Social Reading
Clive Thompson is a bit behind the times:
Nick Bilton, Roll-Up Computers and Their Kin
Clive Thompson, a science and technology writer and columnist for Wired magazine, said that if “publishers are smart — and readers lucky” the content of the e-books of the future will be more open and collaborative.
“You’ll be able to cut, paste and exchange your favorite passages, using them in the same promiscuous way we now use online text and video to argue, think, or express how we’re feeling,” Mr. Thompson said.
In other words, e-books will become social experiences, with sharing among readers and even the ability to see the most popular passages as other readers highlight and comment in real time. “E-books will display their social and informational life,” Mr. Thompson said. “On which pages do readers most linger? What are the world’s best comments for this passage?”
The ‘popular highlights’ feature of Kindle has been out for some time, where Amazon aggregates highlights from other readers, to let you know which passages are more popular. So Thompson is presaging something that is here already.

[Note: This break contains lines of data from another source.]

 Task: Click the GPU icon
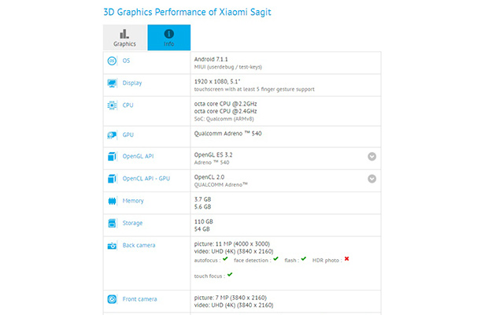[111, 135]
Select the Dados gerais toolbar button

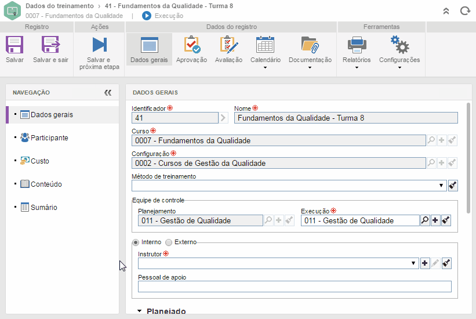[149, 49]
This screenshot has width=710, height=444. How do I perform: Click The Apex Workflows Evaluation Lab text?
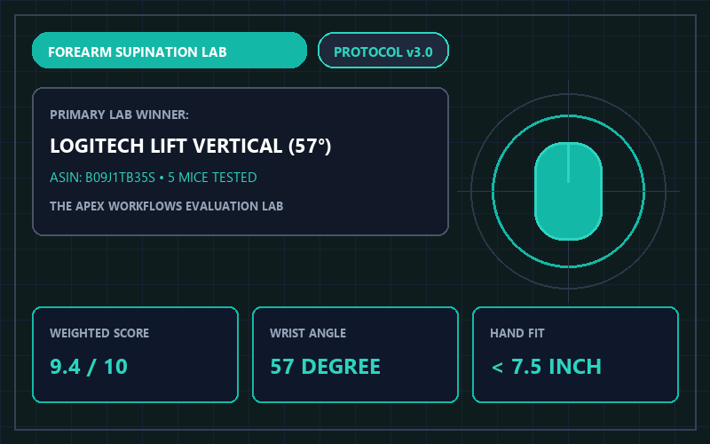pos(167,206)
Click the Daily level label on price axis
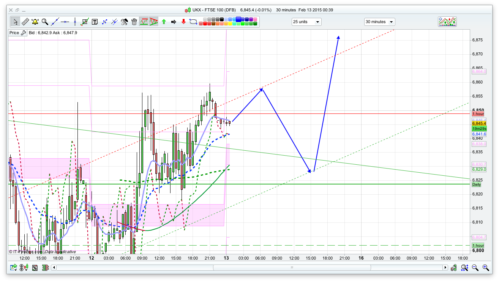Image resolution: width=499 pixels, height=282 pixels. point(476,184)
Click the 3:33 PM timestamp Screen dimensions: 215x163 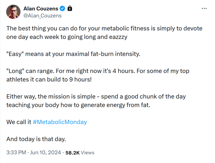(16, 153)
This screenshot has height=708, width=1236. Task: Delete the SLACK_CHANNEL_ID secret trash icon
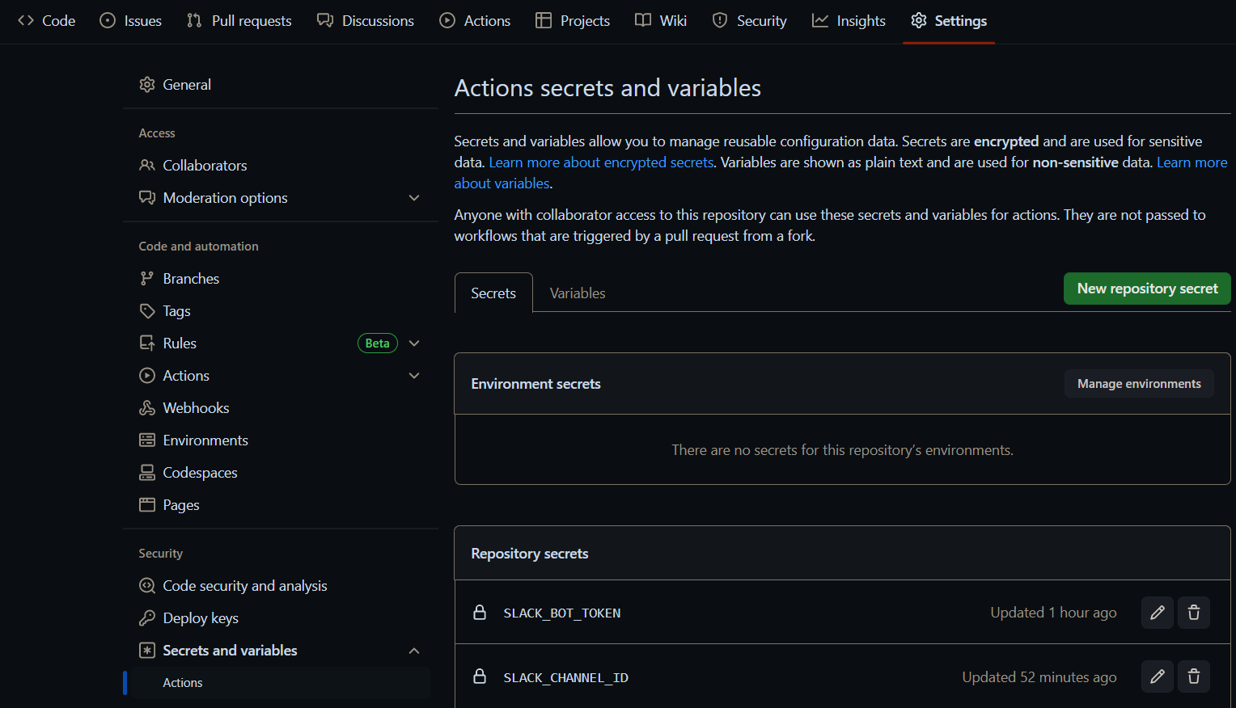pyautogui.click(x=1194, y=676)
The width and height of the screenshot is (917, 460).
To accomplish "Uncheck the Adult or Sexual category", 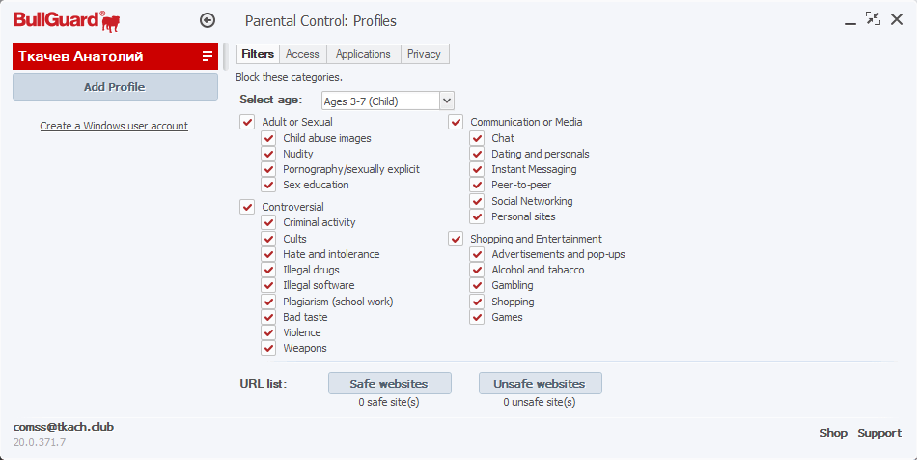I will pos(247,122).
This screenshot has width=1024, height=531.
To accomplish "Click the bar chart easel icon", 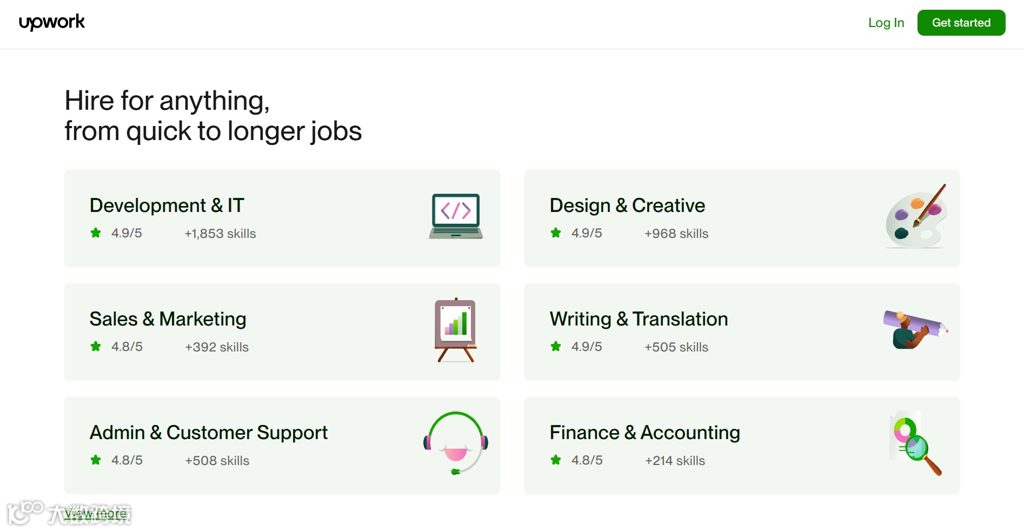I will 456,330.

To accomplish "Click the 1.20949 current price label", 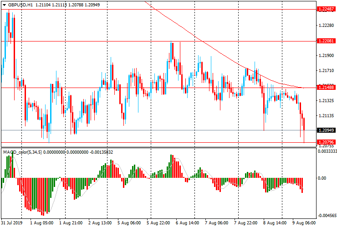I will pos(327,130).
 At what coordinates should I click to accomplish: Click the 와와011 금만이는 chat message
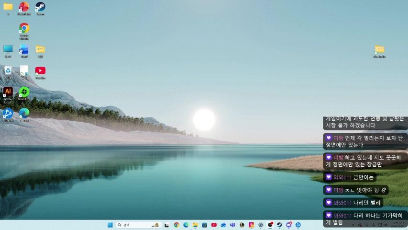(x=350, y=177)
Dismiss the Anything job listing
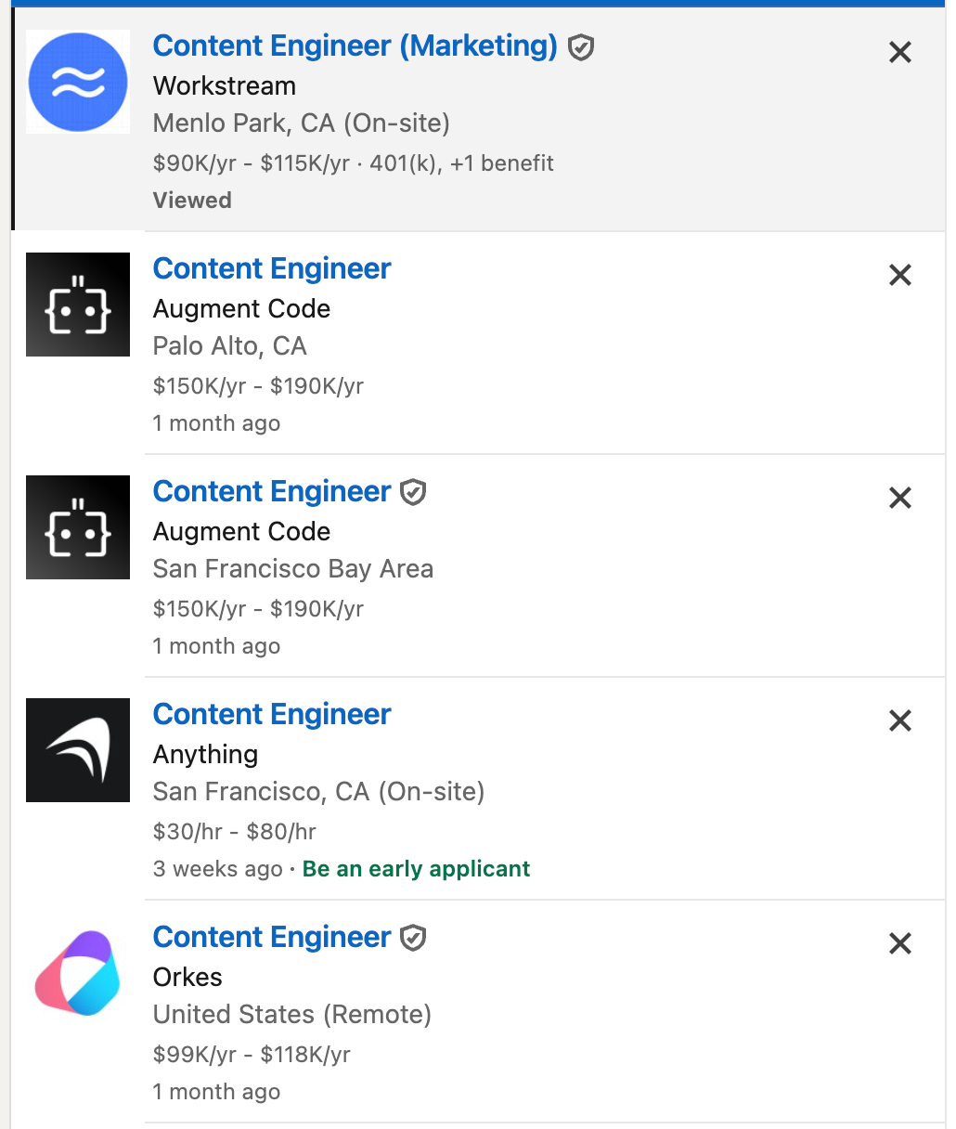The width and height of the screenshot is (956, 1129). 900,721
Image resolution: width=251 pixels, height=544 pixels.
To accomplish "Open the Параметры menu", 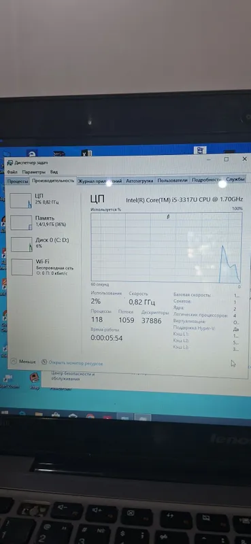I will pyautogui.click(x=34, y=172).
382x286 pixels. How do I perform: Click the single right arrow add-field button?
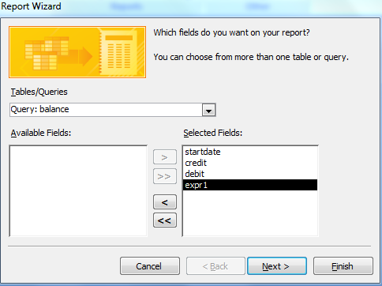[165, 157]
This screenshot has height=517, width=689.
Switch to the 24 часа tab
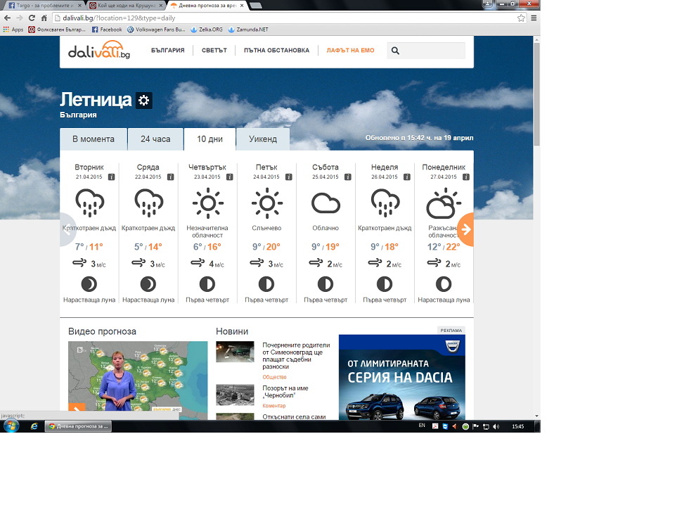click(155, 139)
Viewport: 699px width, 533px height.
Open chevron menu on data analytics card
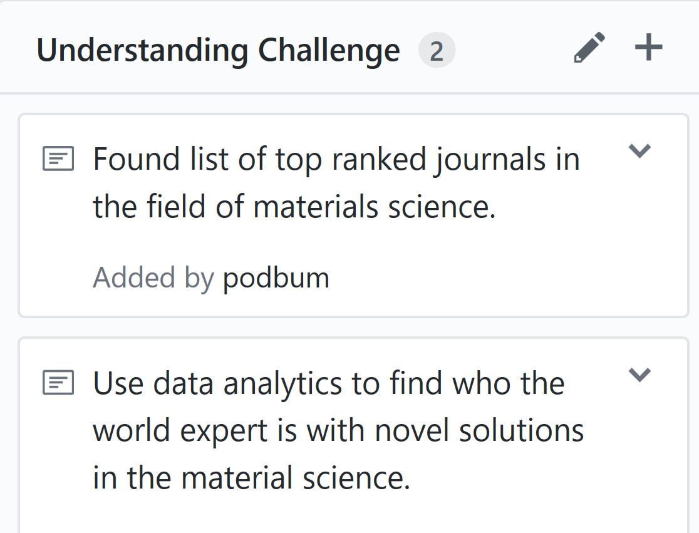[x=639, y=375]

The most obvious social affordance of books — sharing them with others — is lost with the current restrictions on ebooks (as Verlyn Klinkenborg noted recently). I guess I gave up on sharing albums with friends long ago, and so that dimension of music listening has been long gone. But I still feel more secure in a room lined with books. Perhaps in another 10 years all my books will have been donated to the library, and I will be reading — and sharing — online, as Thompson suggests.